Collected data entries
_ _ _ _ _

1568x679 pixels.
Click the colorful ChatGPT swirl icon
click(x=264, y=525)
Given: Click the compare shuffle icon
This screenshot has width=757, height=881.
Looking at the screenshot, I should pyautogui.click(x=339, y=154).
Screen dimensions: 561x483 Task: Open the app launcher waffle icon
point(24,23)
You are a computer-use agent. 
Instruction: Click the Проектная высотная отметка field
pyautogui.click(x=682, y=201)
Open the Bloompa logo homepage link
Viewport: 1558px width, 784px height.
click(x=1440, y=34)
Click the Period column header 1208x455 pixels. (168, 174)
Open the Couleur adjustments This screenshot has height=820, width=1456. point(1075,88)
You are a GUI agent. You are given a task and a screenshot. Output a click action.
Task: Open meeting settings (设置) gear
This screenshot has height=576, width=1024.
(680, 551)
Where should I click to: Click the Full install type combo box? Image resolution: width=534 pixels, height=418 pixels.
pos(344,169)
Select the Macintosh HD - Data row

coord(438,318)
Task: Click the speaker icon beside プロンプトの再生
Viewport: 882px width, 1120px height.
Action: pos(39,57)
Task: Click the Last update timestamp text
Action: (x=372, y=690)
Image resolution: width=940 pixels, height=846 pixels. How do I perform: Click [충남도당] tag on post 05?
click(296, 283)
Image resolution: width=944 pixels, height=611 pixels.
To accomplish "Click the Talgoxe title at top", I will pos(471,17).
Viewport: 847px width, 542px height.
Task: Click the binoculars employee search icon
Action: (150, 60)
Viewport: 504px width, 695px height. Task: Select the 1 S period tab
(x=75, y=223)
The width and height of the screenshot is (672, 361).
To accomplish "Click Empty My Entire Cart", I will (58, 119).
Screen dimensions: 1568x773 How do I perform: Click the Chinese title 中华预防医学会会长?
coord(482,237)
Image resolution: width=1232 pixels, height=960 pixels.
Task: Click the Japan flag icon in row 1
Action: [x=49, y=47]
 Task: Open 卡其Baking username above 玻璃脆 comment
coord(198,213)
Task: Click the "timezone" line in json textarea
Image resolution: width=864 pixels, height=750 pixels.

_ _ _ _ _

Count, in the records above, the lines that contain "agent", and write only the resulting number.

2